What happens when your homeowners association ignores its own rules? In Prince George’s County, the answer is: Nothing.
You can try to take it to court and watch the fees you pay get used against you while you also pay for your own lawyer; but beyond that, residents have had no recourse, until now.
In a 9-0 vote, the Prince George’s County Council approved a new law that will require HOAs to participate in a hearing with the Commission on Common Ownership Communities, an agency that’s supposed to have jurisdiction over HOAs. However, even when they were violating their own bylaws, the HOAs could choose to ignore any hearings with the commission.
When the new law takes effect — and because of funding that will take longer than usual — that will change and the commission’s ruling will be binding.
The bill was sponsored by District 6 Council member Wala Blegay. She said her office fields several complaints about HOAs every month. She stressed that the bill only applies to situations when an HOA is in clear violation of its own governing rules.
“Many of my residents have had conflicts, and they have gone to the Attorney General’s office, to their congressman’s office, to lawyers, spending money when we should have a process,” Blegay said during a public hearing on the bill last Tuesday.

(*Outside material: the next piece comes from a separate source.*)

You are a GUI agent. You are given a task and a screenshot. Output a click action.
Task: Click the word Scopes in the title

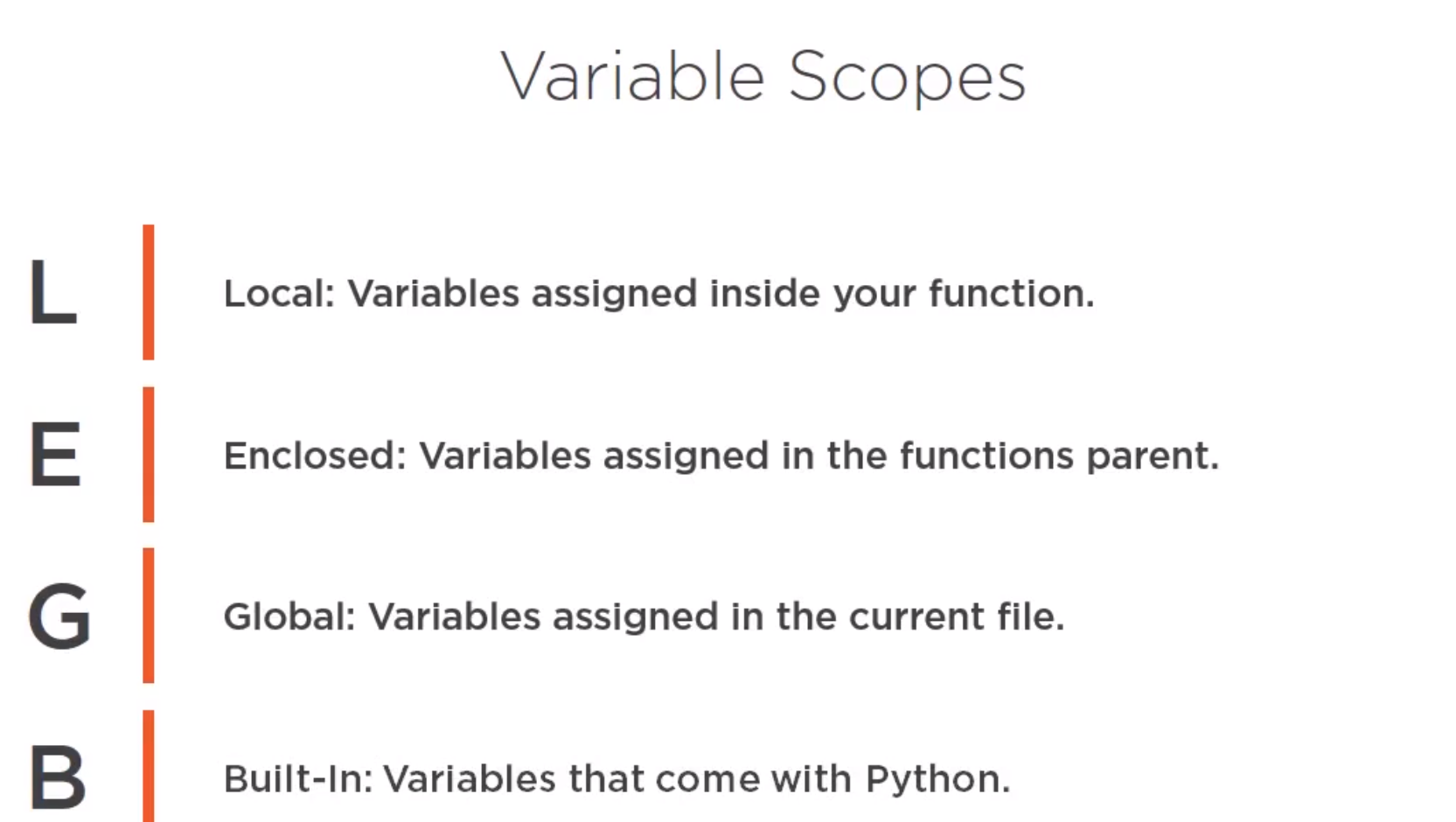coord(907,77)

She pushed for the legislation after hearing from many frustrated residents in the Kettering area. More also showed up to the public hearing to sound off on their frustrations with their HOAs.

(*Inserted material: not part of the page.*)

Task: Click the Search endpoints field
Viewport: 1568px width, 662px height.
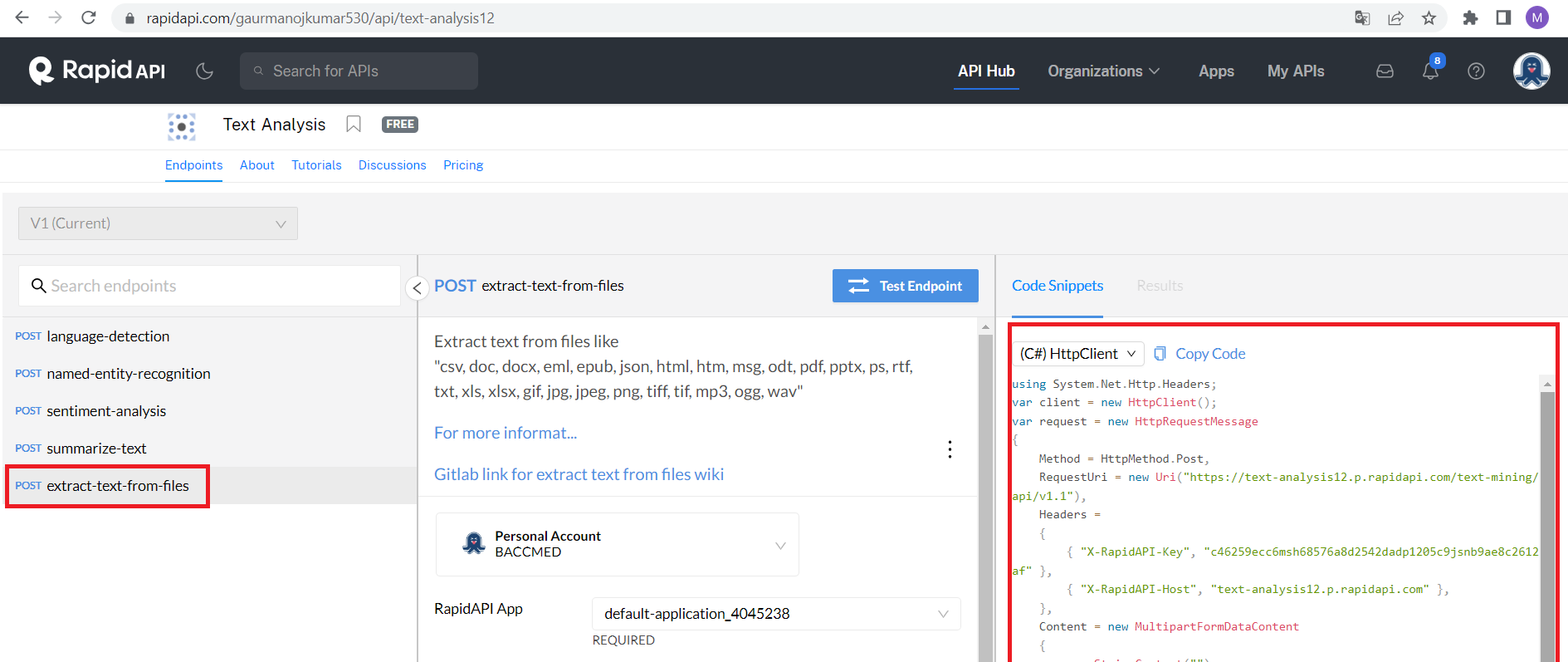Action: [209, 286]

“We have a board of directors that do not understand protocol and will not follow it,” said resident Ernestine Matthews. “They do not read the bylaws. If you give them the bylaws, they just push them aside.”
“They hire unethical attorneys to fight for them with our funds, and our bylaws state that we should have a special meeting before any legal actions are taken,” she added. “But they don’t care. We have these people, who we don’t even know, that are supposed to be working in our best interest, but are not.”
Several other speakers made similar claims.
“We now are absolutely distraught over the blatant disrespect, continuous conflict, unprofessionalism, and unneighborly interaction created by the current HOA leadership and management company,” said Audrey Chase. “Actions have become the modus operandi against residents who merely exercise their right to freedom of speech and their right to disagree.”
Those who are members of HOAs pointed out instances in which neighbors who were in the wrong can be just as indifferent as the targets of the bill, and wondered how that would impact things.
“Can they enforce this homeowner who violates the bylaws to correct this violation?” asked Maurice Jefferson. “To this arbitrator, will there be an enforcement of them to act? That’s my concern, because we’ve had previous situations where a homeowner will decide to take it to the courts and they have lost in court. That’s the only way they’re going to do something. And my concern is, whether or not, once they go through this process, will they be convinced that they have to do something?”
Of course, passing the bill is one thing, but funding it might be a different story. It’s estimated that it would cost the county more than $1 million to implement the law, mostly through the hiring of new employees that would be needed. But doing that would eat up about 20% of the Office of Community Relations’ budget.
The earliest the law could be implemented is July 1 of 2025, when the 2026 fiscal year begins and the county can work to find the funding. But county leaders have long warned that next year’s budget gap looks bigger than any other they have dealt with in recent years.